In HSKs, the anatomical placement of calyces can hinder drainage, leading to stasis and stone formation (15). The treatment procedure is the same as for a normal kidney. In our study, 12.5% of the patients were found to have stones, for which holmium laser lithotripsy was performed. HSK is associated with various benign and malignant tumors (16). The most common associated cancer is renal cell carcinoma, accounting for 45% of these tumors. Transitional cell cancers constitute 20% of the tumors, and it has been reported that there is a three to four-fold increased risk in HSKs (17-19). This risk is thought to be partly related to chronic infection, stones, and obstruction in the affected kidney. Carcinoid and Wilms tumors also show an increased incidence in HSKs. Similarly, in our study, 8.3% of the patients were diagnosed with Wilms tumor and underwent surgical intervention.
Study Limitations
There are limited studies on the long-term outcomes of patients with HSK. It is believed that patients who are asymptomatic and managed conservatively generally have an excellent prognosis without the need for any treatment. In contrast, the patients included in our study required surgical intervention. These patients were monitored post-surgery, particularly for CKD progression. They were observed for indicators of CKD progression such as proteinuria, hypertension, SCr, cystatin-C levels, GFR results, and the development of KS. In the postoperative follow-up period, it was noted that three patients (12.5%) continued to experience UTIs, KS developed in five patients (20.8%), proteinuria was observed in three (12.5%), and hypertension developed in four (16.6%). Including two patients who underwent surgery for Wilms tumors, a total of three patients (12.5%) developed CKD.

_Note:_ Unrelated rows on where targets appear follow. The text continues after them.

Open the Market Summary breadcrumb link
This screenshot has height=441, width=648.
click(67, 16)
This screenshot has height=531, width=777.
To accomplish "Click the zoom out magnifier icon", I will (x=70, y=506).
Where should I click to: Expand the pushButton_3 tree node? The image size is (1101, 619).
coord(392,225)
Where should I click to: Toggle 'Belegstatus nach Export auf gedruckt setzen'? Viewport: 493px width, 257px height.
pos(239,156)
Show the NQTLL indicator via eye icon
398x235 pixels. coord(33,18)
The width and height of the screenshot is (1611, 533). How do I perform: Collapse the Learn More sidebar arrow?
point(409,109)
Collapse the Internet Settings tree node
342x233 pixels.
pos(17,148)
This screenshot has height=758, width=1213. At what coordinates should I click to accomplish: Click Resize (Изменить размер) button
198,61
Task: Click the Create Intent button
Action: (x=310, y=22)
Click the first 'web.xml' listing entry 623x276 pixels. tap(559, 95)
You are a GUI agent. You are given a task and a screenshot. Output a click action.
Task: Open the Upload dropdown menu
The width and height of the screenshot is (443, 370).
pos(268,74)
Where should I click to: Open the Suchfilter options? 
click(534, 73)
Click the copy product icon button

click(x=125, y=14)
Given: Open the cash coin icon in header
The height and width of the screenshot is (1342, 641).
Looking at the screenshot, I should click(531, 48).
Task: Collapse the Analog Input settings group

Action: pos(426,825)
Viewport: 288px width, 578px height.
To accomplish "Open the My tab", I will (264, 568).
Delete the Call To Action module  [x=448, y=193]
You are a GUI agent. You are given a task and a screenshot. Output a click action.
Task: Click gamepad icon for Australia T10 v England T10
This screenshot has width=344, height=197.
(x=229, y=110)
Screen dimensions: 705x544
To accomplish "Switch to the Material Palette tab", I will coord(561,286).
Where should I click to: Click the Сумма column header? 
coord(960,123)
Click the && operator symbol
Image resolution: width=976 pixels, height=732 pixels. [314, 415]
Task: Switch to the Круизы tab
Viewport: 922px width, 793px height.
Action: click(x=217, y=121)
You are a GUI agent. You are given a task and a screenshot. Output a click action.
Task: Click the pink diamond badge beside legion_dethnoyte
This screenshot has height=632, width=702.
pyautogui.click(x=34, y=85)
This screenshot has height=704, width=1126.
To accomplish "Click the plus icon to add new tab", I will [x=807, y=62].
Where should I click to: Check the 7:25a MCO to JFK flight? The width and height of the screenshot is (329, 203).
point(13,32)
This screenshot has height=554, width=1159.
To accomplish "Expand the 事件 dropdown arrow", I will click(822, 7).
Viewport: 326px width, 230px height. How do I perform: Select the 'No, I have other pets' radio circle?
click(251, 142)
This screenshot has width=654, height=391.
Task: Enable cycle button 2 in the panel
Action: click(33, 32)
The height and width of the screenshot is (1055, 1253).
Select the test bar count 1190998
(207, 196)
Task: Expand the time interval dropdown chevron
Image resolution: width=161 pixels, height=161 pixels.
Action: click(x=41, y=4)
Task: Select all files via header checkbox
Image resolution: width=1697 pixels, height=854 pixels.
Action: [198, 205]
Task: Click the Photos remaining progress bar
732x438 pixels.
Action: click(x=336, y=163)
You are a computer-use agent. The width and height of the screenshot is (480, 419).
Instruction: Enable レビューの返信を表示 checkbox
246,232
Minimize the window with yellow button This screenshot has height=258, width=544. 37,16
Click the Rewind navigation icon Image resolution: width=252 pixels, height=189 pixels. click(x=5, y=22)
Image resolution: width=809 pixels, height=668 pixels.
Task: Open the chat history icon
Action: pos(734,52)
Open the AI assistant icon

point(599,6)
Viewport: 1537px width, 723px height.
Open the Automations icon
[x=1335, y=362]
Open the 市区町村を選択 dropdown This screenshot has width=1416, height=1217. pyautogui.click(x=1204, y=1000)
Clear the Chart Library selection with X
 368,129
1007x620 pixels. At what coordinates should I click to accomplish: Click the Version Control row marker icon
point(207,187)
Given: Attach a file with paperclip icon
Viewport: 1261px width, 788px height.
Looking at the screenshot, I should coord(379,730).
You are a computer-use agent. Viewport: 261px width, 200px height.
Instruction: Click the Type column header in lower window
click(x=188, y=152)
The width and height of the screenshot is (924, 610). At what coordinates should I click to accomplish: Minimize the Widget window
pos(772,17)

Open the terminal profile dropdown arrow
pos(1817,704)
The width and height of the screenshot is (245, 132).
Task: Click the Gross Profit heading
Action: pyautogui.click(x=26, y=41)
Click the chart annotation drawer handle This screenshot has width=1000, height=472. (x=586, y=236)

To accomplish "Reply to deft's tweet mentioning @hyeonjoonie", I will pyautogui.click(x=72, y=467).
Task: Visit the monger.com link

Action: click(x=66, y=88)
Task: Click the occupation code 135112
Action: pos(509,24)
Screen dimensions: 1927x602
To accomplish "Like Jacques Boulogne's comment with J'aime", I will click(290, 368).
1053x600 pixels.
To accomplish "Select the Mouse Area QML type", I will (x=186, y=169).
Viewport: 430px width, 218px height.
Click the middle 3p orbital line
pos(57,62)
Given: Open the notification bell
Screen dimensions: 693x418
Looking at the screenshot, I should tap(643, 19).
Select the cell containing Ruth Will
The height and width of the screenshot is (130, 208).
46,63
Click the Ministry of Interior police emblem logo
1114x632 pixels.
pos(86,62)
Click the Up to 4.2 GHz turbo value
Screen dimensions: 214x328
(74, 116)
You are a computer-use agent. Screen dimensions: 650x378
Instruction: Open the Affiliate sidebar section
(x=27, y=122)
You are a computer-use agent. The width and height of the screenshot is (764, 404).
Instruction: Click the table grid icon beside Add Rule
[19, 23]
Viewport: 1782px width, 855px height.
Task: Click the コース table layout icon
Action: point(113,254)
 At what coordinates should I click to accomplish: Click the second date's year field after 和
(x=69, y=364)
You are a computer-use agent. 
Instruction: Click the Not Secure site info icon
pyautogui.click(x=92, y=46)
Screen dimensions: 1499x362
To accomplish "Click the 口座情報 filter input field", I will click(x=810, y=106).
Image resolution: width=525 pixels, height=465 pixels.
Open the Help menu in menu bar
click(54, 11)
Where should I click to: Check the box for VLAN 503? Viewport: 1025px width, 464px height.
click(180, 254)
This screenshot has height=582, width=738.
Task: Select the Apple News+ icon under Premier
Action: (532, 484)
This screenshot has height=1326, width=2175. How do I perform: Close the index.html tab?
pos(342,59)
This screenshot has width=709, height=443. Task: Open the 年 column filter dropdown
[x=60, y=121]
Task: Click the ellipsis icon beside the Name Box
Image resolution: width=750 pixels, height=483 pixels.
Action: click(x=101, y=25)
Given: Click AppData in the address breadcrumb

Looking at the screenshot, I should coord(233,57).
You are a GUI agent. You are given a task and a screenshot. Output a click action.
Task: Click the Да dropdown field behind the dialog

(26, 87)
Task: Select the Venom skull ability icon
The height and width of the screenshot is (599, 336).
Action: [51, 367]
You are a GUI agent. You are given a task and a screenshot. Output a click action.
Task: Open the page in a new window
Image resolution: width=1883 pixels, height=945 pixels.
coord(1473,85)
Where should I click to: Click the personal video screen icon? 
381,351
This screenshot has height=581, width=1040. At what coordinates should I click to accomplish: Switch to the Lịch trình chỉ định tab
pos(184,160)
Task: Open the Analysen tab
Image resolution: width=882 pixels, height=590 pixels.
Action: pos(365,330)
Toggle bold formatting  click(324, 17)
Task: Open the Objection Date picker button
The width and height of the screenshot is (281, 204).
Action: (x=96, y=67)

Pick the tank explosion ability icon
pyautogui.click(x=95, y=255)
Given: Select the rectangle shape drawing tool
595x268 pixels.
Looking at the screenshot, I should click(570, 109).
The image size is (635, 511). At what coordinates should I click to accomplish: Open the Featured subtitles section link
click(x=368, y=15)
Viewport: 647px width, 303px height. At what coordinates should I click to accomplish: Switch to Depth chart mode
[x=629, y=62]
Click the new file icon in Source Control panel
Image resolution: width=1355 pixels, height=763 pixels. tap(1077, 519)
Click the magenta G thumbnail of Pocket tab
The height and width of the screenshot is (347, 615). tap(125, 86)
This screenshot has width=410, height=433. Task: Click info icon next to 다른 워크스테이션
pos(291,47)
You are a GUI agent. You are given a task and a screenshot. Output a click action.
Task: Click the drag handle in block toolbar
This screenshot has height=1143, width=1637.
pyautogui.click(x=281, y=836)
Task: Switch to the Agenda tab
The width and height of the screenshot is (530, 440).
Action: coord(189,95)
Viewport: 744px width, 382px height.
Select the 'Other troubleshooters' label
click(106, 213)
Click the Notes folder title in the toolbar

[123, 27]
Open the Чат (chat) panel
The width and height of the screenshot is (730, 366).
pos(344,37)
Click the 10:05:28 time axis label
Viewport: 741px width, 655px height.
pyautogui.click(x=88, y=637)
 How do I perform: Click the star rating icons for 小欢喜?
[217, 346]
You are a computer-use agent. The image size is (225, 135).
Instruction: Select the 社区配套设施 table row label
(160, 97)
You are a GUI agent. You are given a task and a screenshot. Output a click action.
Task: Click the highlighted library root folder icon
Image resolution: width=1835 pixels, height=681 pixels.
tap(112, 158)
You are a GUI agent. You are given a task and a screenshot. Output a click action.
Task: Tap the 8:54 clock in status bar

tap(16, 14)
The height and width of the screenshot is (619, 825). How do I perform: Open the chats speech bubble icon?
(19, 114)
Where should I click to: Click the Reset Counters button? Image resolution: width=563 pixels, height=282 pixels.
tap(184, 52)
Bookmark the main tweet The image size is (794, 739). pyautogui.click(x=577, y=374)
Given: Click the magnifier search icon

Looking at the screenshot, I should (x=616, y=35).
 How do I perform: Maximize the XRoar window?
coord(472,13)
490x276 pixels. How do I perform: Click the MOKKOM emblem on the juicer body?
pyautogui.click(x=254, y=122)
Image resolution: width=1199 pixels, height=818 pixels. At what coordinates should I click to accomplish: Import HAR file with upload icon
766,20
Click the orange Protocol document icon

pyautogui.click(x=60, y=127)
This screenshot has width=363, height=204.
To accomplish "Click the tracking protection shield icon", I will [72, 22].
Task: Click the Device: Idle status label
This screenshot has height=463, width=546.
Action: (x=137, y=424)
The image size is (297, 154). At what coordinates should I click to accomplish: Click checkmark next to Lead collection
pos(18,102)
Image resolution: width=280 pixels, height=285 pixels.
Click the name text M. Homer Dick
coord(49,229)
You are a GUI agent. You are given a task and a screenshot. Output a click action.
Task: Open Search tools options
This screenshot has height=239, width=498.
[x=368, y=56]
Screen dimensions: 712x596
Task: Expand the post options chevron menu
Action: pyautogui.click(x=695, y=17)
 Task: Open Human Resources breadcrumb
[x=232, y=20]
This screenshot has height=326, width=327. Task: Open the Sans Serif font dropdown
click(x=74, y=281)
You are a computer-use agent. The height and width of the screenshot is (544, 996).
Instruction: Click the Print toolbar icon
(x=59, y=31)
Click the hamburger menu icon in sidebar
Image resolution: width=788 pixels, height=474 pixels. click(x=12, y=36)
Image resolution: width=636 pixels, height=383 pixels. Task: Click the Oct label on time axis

This study has some limitations. First, the sample size is relatively small and represents the experience of a single center. Second, the follow-up period may be considered short.
Conclusions
Patients diagnosed with HSK often have accompanying urinary anomalies. Therefore, during examination, it is crucial to evaluate for urological pathologies that may require surgical intervention. Even after surgical procedures, close monitoring is essential, particularly for urinary system infections and the development of KS. In our study, when assessing surgical issues and outcomes in HSK, we found, in line with the literature, that surgical intervention alone cannot prevent the progression of CKD.